Source records:

++++++

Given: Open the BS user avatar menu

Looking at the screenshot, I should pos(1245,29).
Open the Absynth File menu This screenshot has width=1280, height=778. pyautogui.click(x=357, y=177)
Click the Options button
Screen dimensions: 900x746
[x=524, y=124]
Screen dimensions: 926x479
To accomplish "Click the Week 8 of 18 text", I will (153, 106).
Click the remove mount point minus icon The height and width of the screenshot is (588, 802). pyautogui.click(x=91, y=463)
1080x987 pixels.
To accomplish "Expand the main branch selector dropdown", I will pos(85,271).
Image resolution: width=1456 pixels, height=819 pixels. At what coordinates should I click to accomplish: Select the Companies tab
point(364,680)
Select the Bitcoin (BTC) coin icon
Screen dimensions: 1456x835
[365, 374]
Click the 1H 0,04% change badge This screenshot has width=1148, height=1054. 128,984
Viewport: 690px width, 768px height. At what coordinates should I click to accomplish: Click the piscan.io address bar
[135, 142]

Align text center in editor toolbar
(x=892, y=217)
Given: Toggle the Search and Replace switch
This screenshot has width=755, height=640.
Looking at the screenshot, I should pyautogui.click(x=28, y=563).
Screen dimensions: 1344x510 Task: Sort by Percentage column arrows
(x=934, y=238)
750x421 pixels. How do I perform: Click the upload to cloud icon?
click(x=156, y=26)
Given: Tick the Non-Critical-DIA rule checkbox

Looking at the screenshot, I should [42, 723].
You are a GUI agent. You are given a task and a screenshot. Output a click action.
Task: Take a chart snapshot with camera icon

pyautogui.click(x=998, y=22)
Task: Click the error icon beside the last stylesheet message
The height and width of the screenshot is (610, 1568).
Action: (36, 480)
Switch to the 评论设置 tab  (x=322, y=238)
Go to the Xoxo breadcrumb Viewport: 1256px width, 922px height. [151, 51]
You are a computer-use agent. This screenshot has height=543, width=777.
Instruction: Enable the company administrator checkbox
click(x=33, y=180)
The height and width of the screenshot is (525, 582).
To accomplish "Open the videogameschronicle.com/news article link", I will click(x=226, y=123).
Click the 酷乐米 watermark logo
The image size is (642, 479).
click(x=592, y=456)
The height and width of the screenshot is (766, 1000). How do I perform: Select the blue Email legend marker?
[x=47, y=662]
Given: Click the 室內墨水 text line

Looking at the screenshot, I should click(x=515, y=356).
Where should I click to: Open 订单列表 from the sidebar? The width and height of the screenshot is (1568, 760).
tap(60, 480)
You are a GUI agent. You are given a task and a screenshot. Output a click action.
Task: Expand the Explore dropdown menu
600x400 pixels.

++++++

→ **Short task**: Write out the lines from the one containing "Align text center in editor toolbar" up to and including the one containing "should pyautogui.click(x=28, y=563).", putting "formatting toolbar" in place of "editor toolbar" and leaving everything else unchanged.

→ **Solution for this task**:
Align text center in formatting toolbar
(x=892, y=217)
Given: Toggle the Search and Replace switch
This screenshot has width=755, height=640.
Looking at the screenshot, I should pyautogui.click(x=28, y=563).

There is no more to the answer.